As you can see, Alfonso (wearing headphones) has a particular interest in music technology. Madeleine and Lavinia are fond of the keyboards, while some of the others take a more relaxed perspective and enjoy the singsong.
Sometimes, it gets a bit rowdy with some old time rock and roll tunes.
At the end of a music session, Zoë lulls Skippy to sleep with a sweet and delicate lullaby.
From an upstairs window of her home, Loraine Gliser of Holts Summit, Missouri in the USA, spotted two rather large Albino Macramé Owls taking refuge in a tree in her back garden. With a mixture of alarm and excitement, she carefully ventured near and attempted to coax them down. But they must have been through quite an ordeal as they seemed to be paralyzed by fear and would not budge. She tried to subliminally mesmerize them, yet they remained motionless.
They stayed in the tree for quite some time.
After several phone calls to husband Mike Gliser, he was able to rush home to aid Loraine in the rescue. Fortunately, Mike had read up on Macramé handling techniques in the past. Now was his chance to put this knowledge into practice. However, his first attempt received some resistance.
It was then that the couple realized this pair would need greater persuasion. But what would entice them?

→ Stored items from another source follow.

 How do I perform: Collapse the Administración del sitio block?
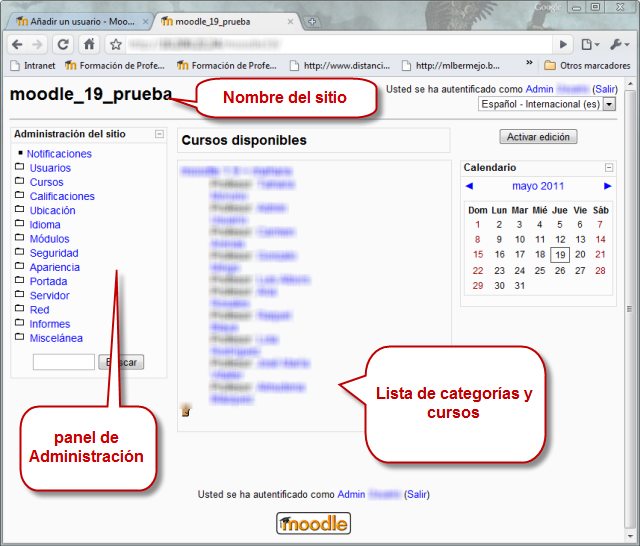point(159,134)
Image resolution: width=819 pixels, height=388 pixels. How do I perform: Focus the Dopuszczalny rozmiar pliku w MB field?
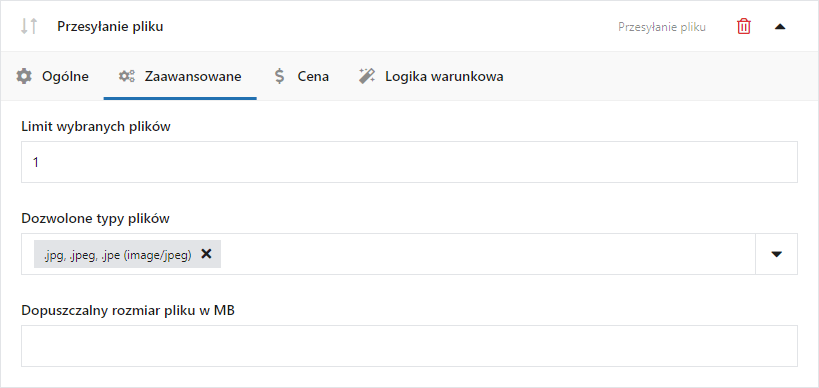point(409,346)

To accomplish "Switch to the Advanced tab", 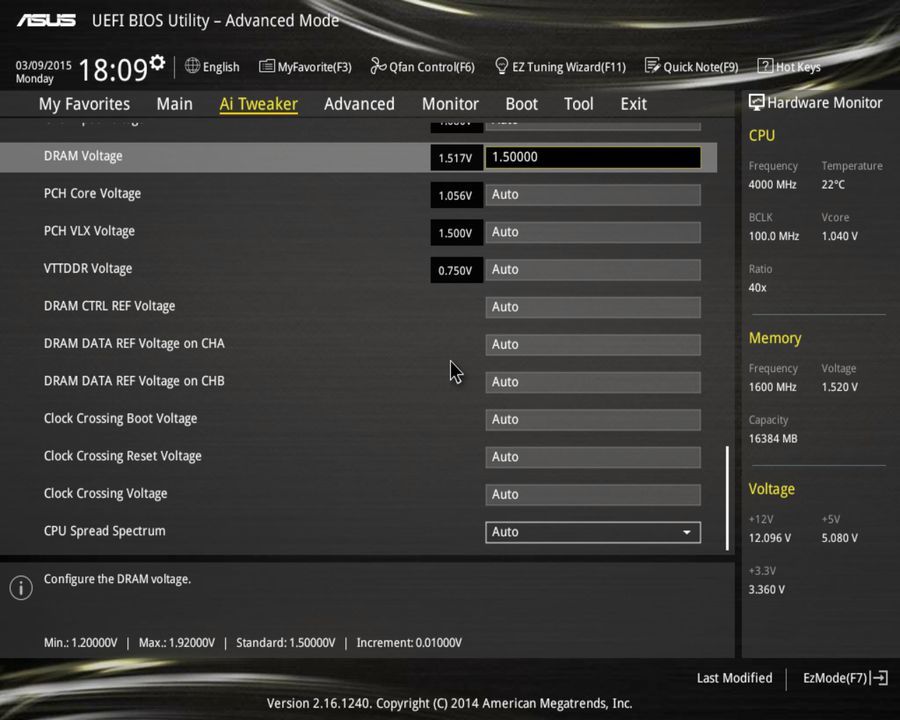I will pos(359,103).
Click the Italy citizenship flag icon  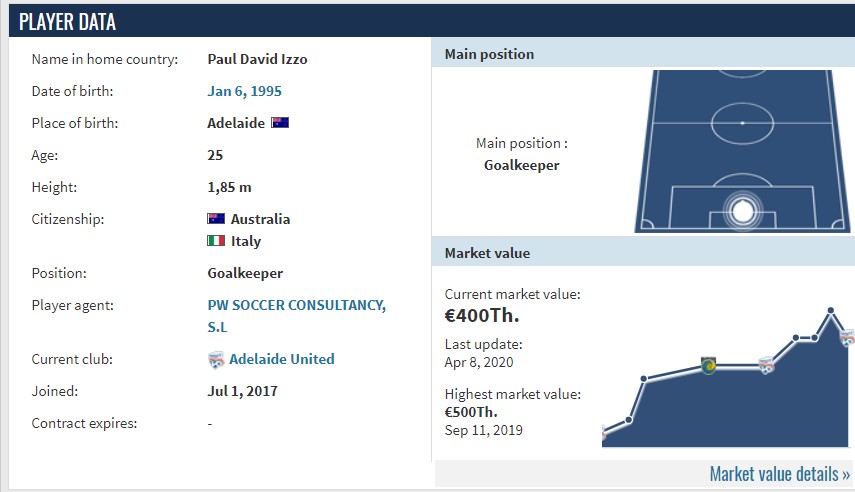(216, 241)
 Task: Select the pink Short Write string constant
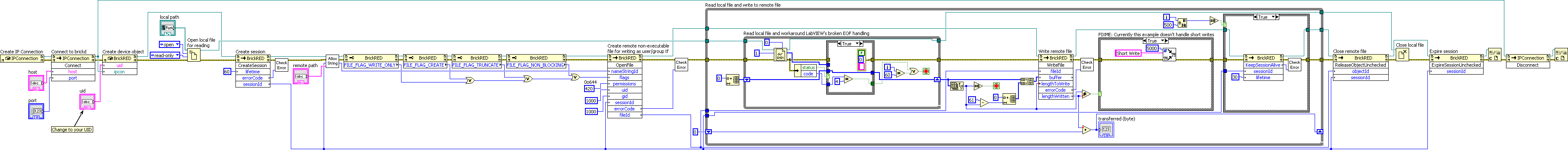(1129, 53)
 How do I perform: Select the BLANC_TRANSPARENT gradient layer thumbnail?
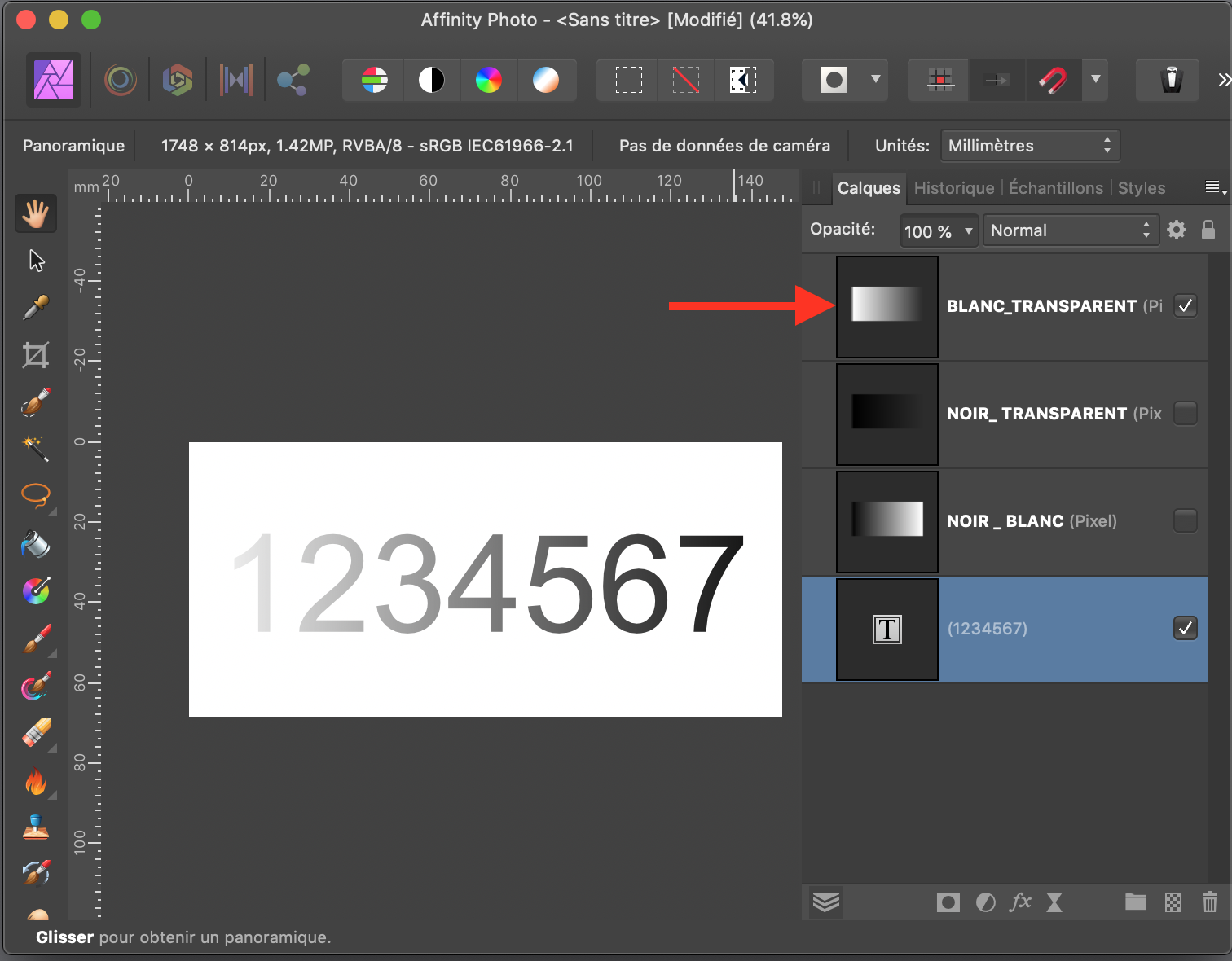pyautogui.click(x=887, y=306)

Knowing that some species are drawn to shiny objects, Loraine had an idea. Fetching a gleaming green ribbon bow, she flashed it in the direction of the Macramé Owls. Then, holding it behind her back, she pretended to walk away, nonchalantly. Just look how the one on the left is relentlessly staring after her!
Well, this worked! Soon, the pair were making themselves very comfortable indoors!

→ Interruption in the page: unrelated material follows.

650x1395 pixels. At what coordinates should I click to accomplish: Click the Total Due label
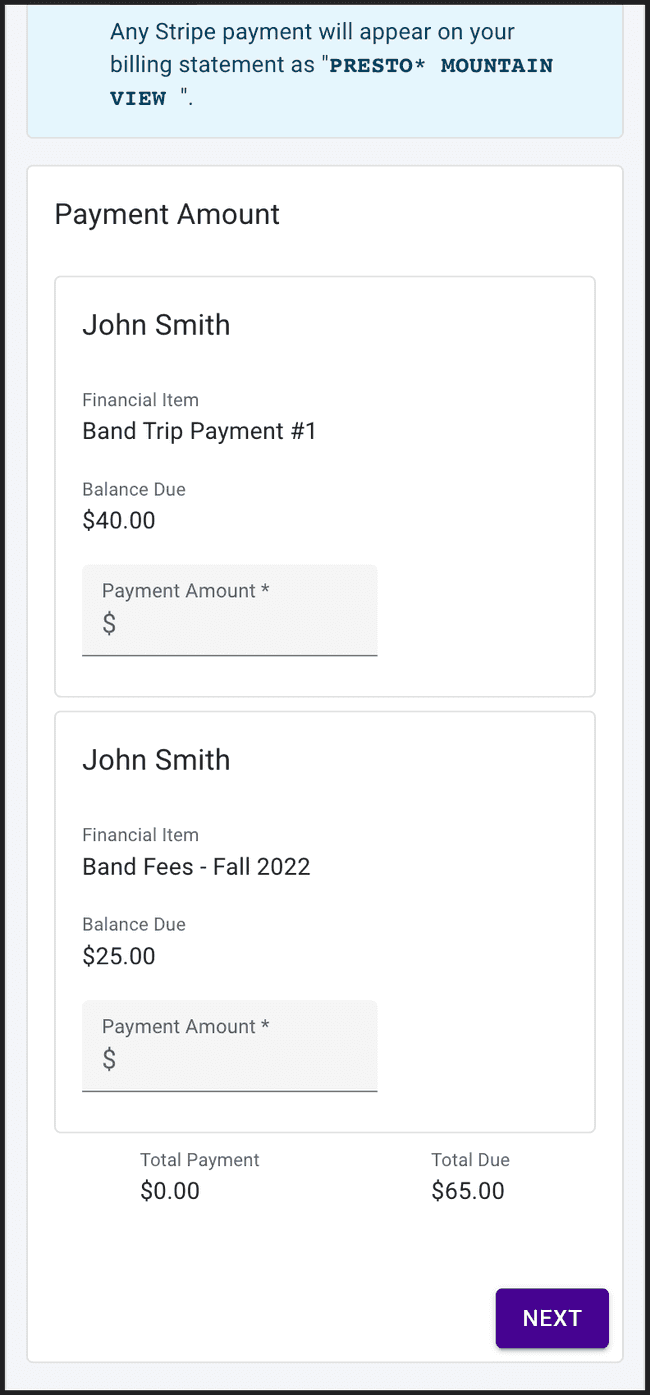pos(470,1160)
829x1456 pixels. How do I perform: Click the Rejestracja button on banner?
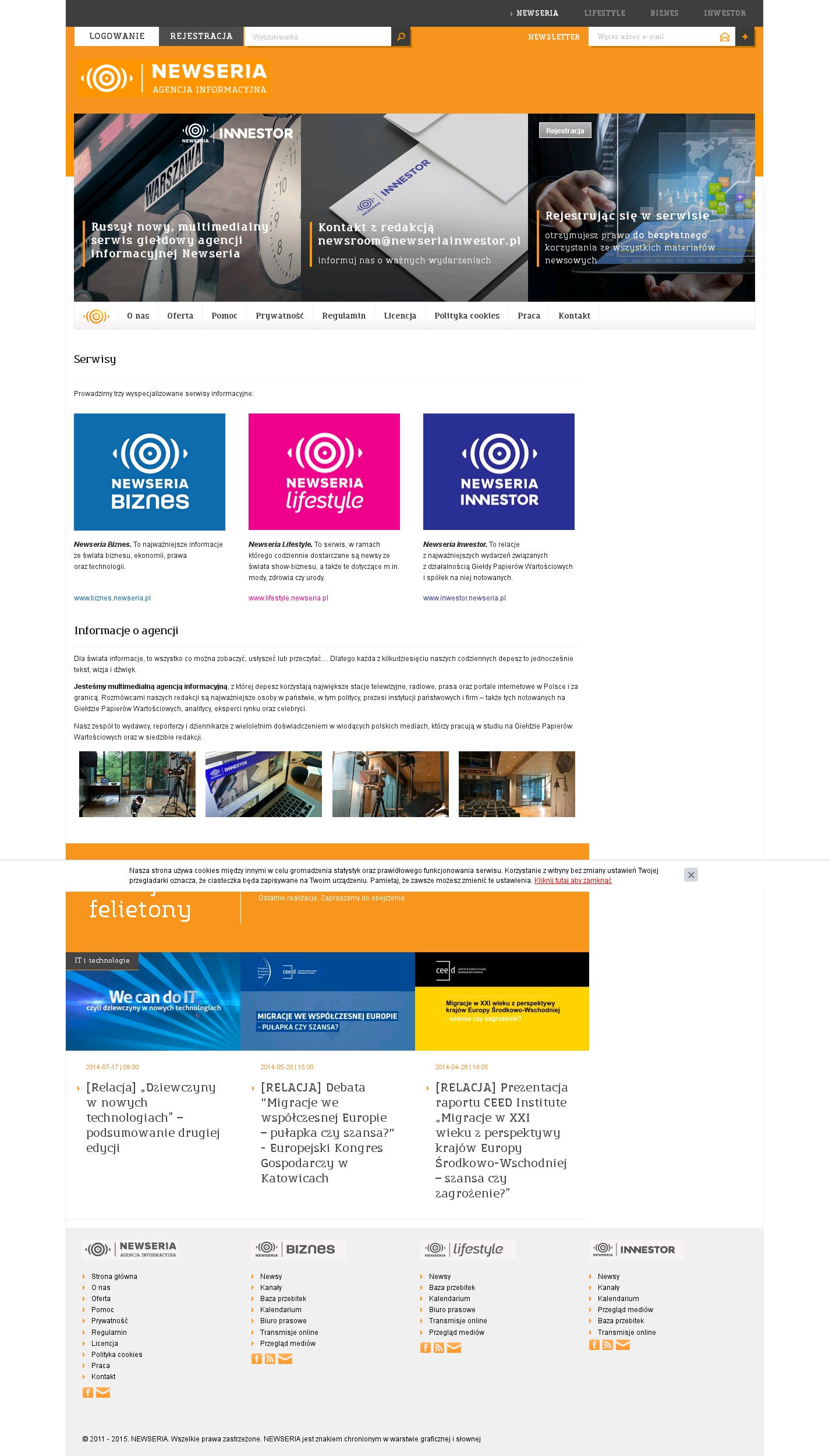click(565, 130)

A horrific and shocking story was relayed to me by a woman in the UK. It seems a colleague of hers, Guy Fryer, was recently in Europe. While taking some time out in Poland, he had a dreadful encounter.

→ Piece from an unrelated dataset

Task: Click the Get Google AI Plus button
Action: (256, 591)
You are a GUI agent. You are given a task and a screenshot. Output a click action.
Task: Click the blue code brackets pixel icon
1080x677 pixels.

“Six of us decided to go and spend a few nights away from it all in the mountains in a log cabin. When we arrived, it had no water, electricity or anything, but a stream. It had an outside toilet which was a wooden hut with a hole in the floor. I won’t go into detail… see the picture below.”
“Inside (remember it’s a hunter’s cabin) it was full of bones, jaws, skulls, and live rodents which you had to protect yourself against when you slept in your sleeping bag… but my horror was complete when I saw this!!”
Guy confirms to us that:
“This is a 100% true story!!!”
We believe you 100%, Guy. Tragic stories like this are (sadly) not unknown to us. Guy was unfortunately unable to save this Macramé Owl. He did not have the expertise of a trained MOWRON (Macramé Owl Welfare Rescue Operations Nurse). Due to lack of funding, we were unable to dispatch our team on a mission to retrieve this Macramé Owl from its degrading environment.
This Macramé Owl may never know true happiness and freedom, but there are others out there in equally dire circumstances. They need your help. If this story tugs at your heart strings, and you want to know how you can do your part in saving the Macramé Owl, please visit our Volunteer page on our website and/or consider making a donation to aid our efforts and support our Macramé Owl Sanctuary.
We also aim to provide counselling for people like Guy who may suffer Post Traumatic Stress Disorder as a result of such a horrendous experience.